While his gaze never wavers from mine, the tension between us heightens to the point I think I might combust. “Do you still have that no kissing rule?”
I nod slowly. I’m not a prude. I’ve had my fair share of sexual experiences, just none that have had lip to lip contact. “Kissing still makes things complicated.” The one and only time I kissed a guy was when I was thirteen. Trayson Millony forced a kiss on me when I refused to kiss him during a game of spin the bottle. In return, I kneed him in the balls.
No kissing is a rule my mother told me about. No kissing equals no strings attached. Until you’ve found the one. Kissing comes with an emotional connection, and if he isn’t the right guy for me, I’ll end up with a broken heart. Crushed. Ruined.
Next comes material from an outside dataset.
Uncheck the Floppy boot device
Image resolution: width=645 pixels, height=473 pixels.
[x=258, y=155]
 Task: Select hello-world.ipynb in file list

And I don’t want to be ruined, do I?
Ruined would turn me into Gretta, my sixty-year-old aunt who’s never been married, has never went on date in the last forty or so years, and is still obsessed with her first love who has been happily married for forty-something years. Ruined could make me bitter. Ruined could get me into a life with a man where I was so unhappy I wanted to die.
“But I’ve learned a few new tricks since the last time we f**ked.” I bite down on my lip, deciding if I’m really going to go through with this. Can I just shove everything aside? Forget about everything for a moment? It’s worked in the past, but the situation has never been this complicated and intense.
Heat blazes in his eyes, but every other part of him remains in control. “And what about the no falling in love rule?” he asks, his gaze relentless, daring me to comment on me breaking his heart. With anyone else, I would crack a joke about him being weak, but Layton… I care… cared for him once. And the day he told me he was in love with me and I told him I didn’t feel the same was the one and only day I ever felt my heart ache over a guy.